TL;DR
- I read this because.. : RLHF-V Successor
- task : vision-RLHF
- problem : human annotated preference data is not scalable
- Idea :** Get evaluated by peer LVLMs. Let’s divide the reward into logical units and turn it into a binary question and score it as correct or incorrect.
- input/output : {image, question} -> answer
- architecture : LLaVA 1.5, OmniLMM
- objective : DPO loss
- baseline : VCD, Less-is-more, LURE, QEWEn-VL, LLaVA-NeXT, Minigemini, HA-DPO, POVID, LLaVA-RLHF, Silikie, RLHF-V
- data : image - instruction from {MSCOCO, ShareGPT-4V, MovieNet, GoogleLandmark v2, VQA v2, OKVQA, TextVQA} => DPO data
- evaluation : trustworthiness(Object Halbench, MMHal-Bench, MHumanEval, AMBER), helpfulness(LLaVA Bench, MMStar)
- result : Performance beyond GPT-4V in trustworthiness.
- contribution : Quickly glue RLAIF to VLM!
- etc. : iterative alignment, etc. … seems like a lot of work
Details
performance
RLAIF-V
response generation Using a different seed to generate n answers for the targeted model
response evaluation
divide Because the answer is long and contains multiple statements, we break it into atomic statements.
conquer Turn each claim into a binary question to measure its trustworthiness (the unconditional answer is yes). It then asks the labeler model a question and scores the answer.

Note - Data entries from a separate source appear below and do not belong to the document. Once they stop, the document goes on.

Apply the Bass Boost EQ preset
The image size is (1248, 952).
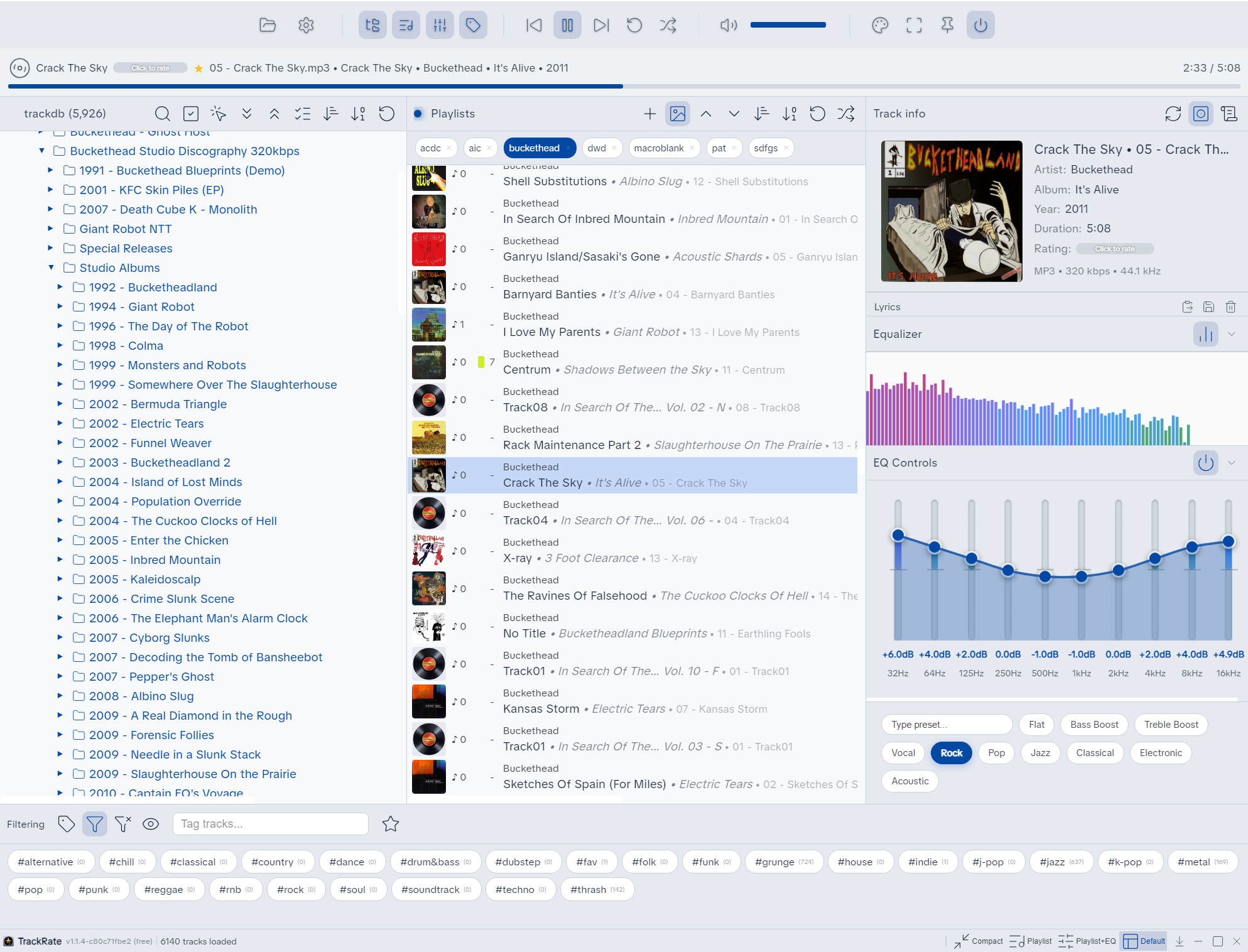[1094, 724]
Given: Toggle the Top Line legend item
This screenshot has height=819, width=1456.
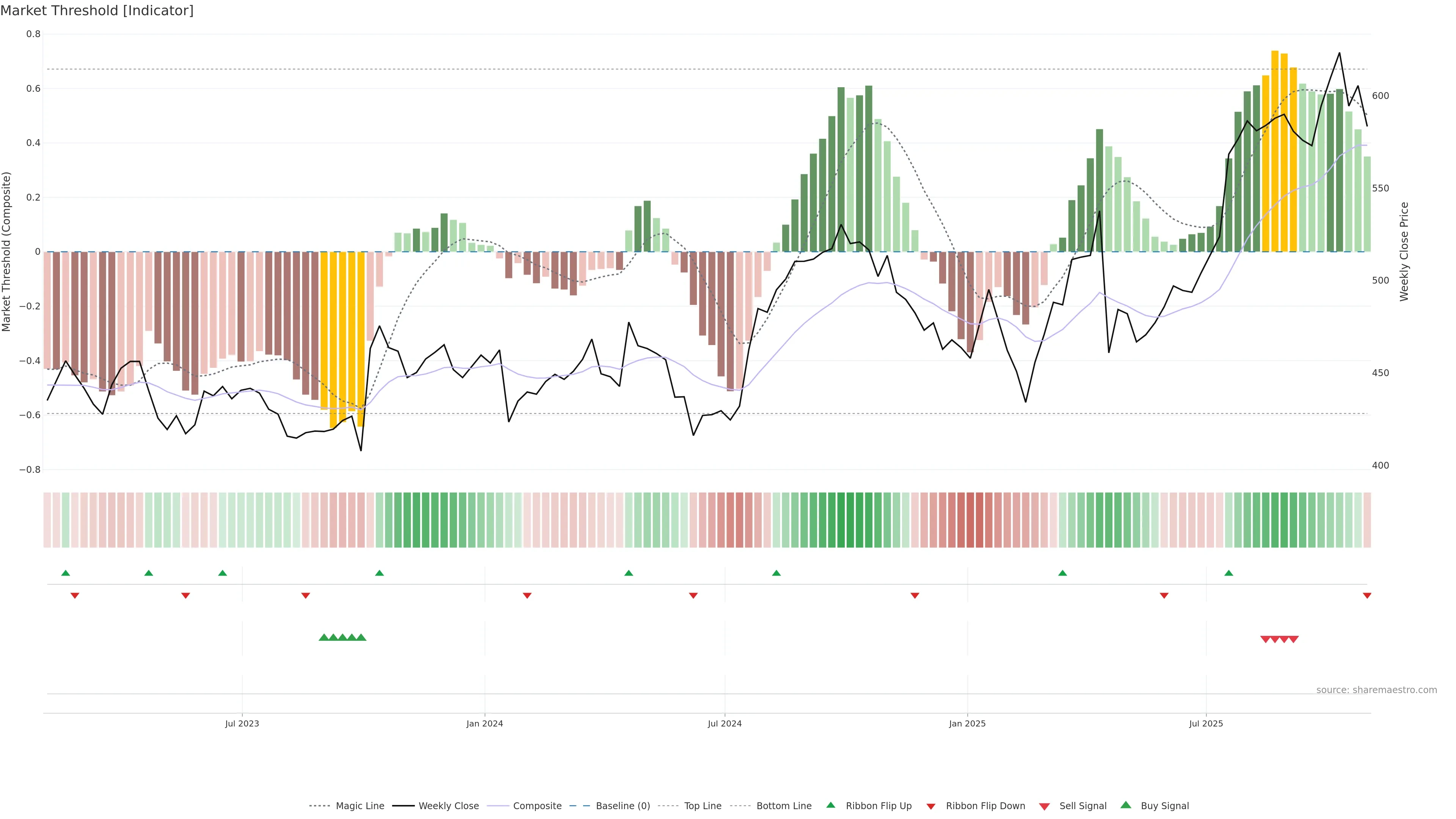Looking at the screenshot, I should 703,806.
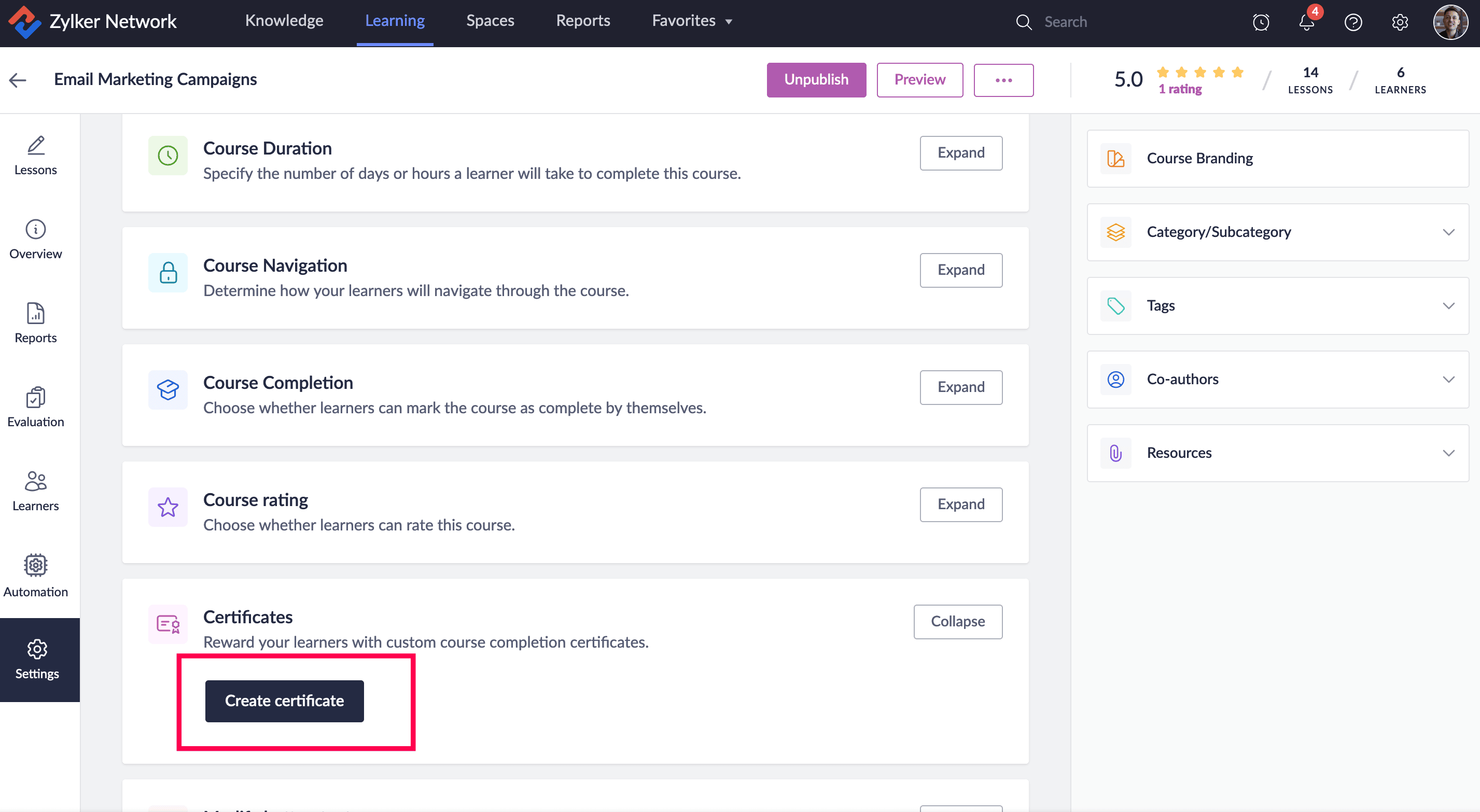Expand the Co-authors panel chevron
The image size is (1480, 812).
pos(1448,379)
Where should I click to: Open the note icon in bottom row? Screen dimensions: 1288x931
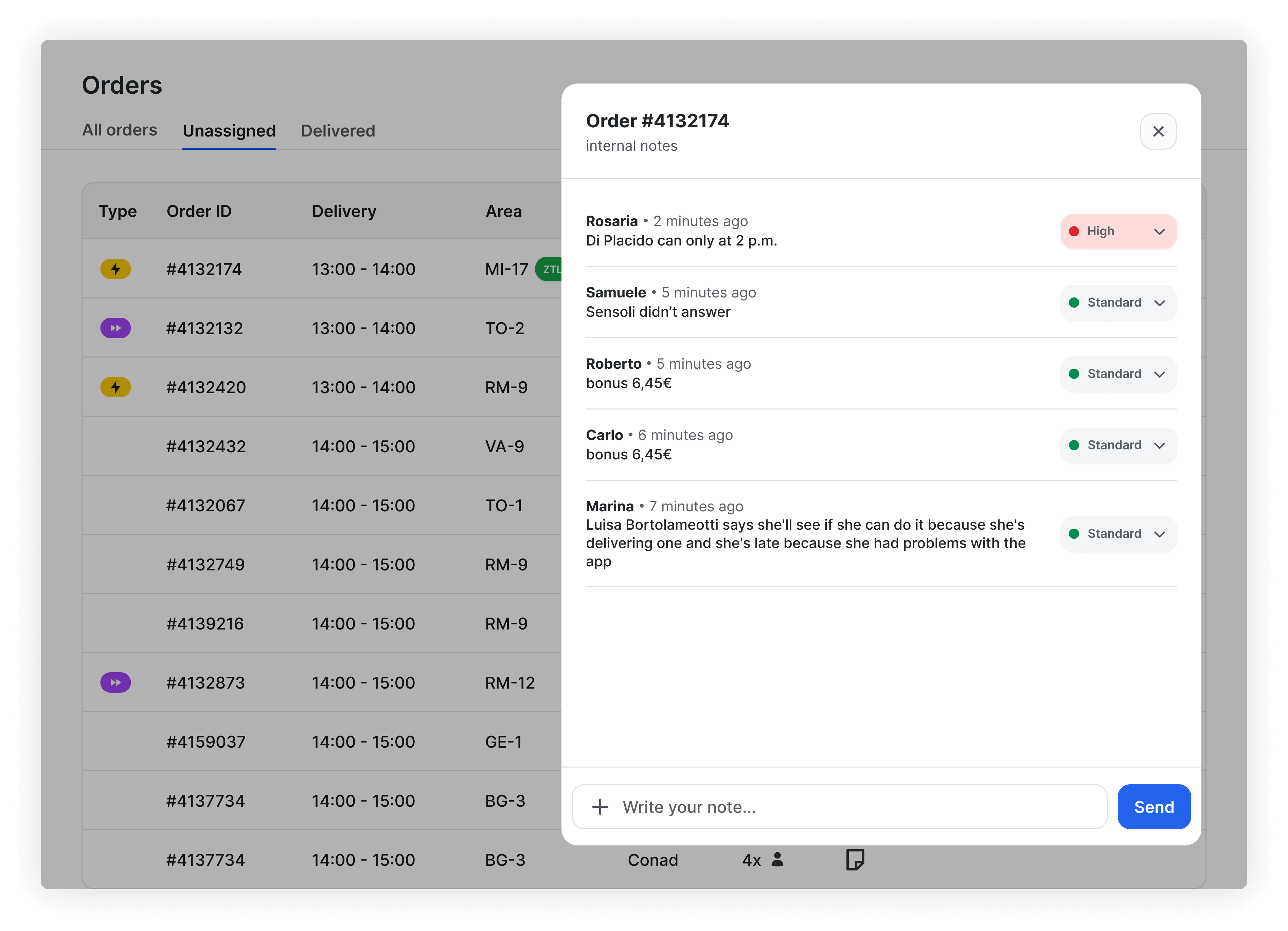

combine Find the final score S as $-n_{rej}$ when $n_{rej}$ answers to the claim are marked with more answers It then finds the two answer pairs with the difference in score and samples up to two pairs per instruction. At this point, filtering process, etc. made no sense.
- iterative alignment
If you simply apply DPO, there is a “distribution shift problem” where the model output distribution changes during the training process. (Citation for this is Scaling Laws for Reward Model Overoptimization)
To address this, we propose an iterative alignment that iterates through Training -> DPO data collection -> Training
Generate with the most recent instruction model $M_i$ and use the divide-and-conquer strategy above to create pairs, learn them, and repeat
Experiment
- hparams
- base models
- LLaVA 1.5 as the instruction model – the corresponding labeler model is LLaVA-NeXT (Nous-Hermes-2-Yi-34B)
- OmniLMM – The corresponding Labeler model is the same Labeler model (no-RLHF)
- 4 epochs, lr 5e-7, beta 0.1, bs 8
- 4 iterations (4K instrctions)
- 8 I’m learning 7B /12B with A100 and I’m having trouble with
- data collection 48h / 50h
- training takes 6h / 8h
Result
analysis
deconfounded strategy
Ablation of scoring with divide-and-conquer strategies
- RLHF-V trained with fine-grained human feedback
- adapted is the preferred response replaced with human annotation
ours came out the best. The rlhf-v data is a fine-grained correction of Muffin inference results, while adapted is rewritten by humans, so the performance difference is quite large. I wondered, is it really that important to use your own inference results when doing DPO?
- Self rewarding vs divide-and-conquer
Self-rewarding simply asks the labeler to give a long prompt and score the response.
Your suggestion definitely worked.
- iterative alignment
The performance of the non-iterative alignment method seemed to saturate quickly.
- data source // multiple lvlm
Performance was consistently better when written with other data
It worked well with a variety of Lvlms, with OmniLMM performing the best.